Because most people possess positive associations about themselves, most people prefer things that are connected to the self (e.g., the letters in one's name). The authors refer to such preferences as implicit egotism. Ten studies assessed the role of implicit egotism in 2 major life decisions: where people choose to live and what people choose to do for a living. Studies 1-5 showed that people are disproportionately likely to live in places whose names resemble their own first or last names (e.g., people named Louis are disproportionately likely to live in St. Louis). Study 6 extended this finding to birthday number preferences. People were disproportionately likely to live in cities whose names began with their birthday numbers (e.g., Two Harbors, MN). Studies 7-10 suggested that people disproportionately choose careers whose labels resemble their names (e.g., people named Dennis or Denise are overrepresented among dentists).

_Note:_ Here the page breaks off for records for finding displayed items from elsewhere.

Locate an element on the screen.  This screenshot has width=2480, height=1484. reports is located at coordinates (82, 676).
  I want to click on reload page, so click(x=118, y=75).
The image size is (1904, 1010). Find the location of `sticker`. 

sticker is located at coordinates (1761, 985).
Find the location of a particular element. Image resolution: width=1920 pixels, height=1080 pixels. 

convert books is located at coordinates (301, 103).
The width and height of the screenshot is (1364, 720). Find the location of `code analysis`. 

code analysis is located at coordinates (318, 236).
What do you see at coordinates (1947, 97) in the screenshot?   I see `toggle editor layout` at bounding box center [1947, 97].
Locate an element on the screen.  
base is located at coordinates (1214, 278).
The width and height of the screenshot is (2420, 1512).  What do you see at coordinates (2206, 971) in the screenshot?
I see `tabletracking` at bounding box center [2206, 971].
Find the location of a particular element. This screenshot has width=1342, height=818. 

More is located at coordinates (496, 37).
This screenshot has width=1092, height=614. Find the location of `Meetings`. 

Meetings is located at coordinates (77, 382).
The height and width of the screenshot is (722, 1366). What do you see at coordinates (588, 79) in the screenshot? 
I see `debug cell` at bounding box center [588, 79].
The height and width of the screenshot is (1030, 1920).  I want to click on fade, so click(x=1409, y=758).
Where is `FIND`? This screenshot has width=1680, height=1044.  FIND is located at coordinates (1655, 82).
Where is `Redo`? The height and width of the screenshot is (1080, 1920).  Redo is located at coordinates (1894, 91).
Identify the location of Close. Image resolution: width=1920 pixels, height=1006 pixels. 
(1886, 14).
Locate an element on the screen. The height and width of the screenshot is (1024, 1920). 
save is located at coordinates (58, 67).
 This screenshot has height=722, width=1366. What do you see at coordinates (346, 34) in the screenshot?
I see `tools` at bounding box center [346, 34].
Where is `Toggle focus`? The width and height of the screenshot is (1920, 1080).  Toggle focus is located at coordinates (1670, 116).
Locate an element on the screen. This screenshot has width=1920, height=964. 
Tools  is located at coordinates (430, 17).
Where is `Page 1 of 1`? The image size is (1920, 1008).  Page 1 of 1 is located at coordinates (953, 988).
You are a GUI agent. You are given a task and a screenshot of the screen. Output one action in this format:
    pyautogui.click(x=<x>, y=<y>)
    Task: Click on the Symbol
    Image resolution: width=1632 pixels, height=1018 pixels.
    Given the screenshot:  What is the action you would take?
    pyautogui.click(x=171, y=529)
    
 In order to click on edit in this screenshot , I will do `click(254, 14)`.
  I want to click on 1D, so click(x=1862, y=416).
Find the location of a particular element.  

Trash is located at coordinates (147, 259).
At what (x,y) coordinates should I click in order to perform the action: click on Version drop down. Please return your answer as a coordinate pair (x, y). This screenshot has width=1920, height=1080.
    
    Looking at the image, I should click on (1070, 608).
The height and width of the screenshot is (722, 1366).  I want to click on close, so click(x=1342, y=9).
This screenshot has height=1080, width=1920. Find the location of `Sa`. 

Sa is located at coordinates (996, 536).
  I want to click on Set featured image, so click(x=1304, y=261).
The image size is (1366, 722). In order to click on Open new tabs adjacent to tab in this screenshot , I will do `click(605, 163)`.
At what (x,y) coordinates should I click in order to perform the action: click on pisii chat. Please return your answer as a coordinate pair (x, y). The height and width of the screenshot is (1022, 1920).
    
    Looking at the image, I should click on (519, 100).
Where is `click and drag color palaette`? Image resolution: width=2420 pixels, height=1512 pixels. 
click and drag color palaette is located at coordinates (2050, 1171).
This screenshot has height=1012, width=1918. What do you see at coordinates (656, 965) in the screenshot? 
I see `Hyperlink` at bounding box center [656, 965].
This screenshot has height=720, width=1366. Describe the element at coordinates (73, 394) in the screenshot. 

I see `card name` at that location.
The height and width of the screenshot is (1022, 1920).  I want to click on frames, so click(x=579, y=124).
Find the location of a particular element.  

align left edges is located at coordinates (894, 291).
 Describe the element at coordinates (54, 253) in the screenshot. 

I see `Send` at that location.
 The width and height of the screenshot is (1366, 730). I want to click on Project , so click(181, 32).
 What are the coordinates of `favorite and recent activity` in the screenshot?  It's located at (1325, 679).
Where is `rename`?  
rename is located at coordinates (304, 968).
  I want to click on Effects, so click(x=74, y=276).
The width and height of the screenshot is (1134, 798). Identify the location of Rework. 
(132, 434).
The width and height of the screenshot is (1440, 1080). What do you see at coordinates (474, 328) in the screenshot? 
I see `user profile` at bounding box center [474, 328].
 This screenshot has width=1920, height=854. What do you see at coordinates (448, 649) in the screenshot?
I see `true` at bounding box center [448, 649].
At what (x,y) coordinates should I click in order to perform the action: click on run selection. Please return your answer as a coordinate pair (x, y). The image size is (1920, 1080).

Implicit egotism appears to influence major life decisions. This idea stands in sharp contrast to many models of rational choice and attests to the importance of understanding implicit beliefs.
From the perspective of implicit egotism people should gravitate toward others who resemble them because similar others activate people's positive, automatic associations about themselves. Four archival studies and 3 experiments supported this hypothesis. Studies 1-4 showed that people are disproportionately likely to marry others whose first or last names resemble their own. Studies 5-7 provided experimental support for implicit egotism. Participants were more attracted than usual to people (a) whose arbitrary experimental code numbers resembled their own birthday numbers, (b) whose surnames shared letters with their own surnames, and (c) whose jersey number had been paired, subliminally, with their own names. Discussion focuses on implications for implicit egotism, similarity, and interpersonal attraction.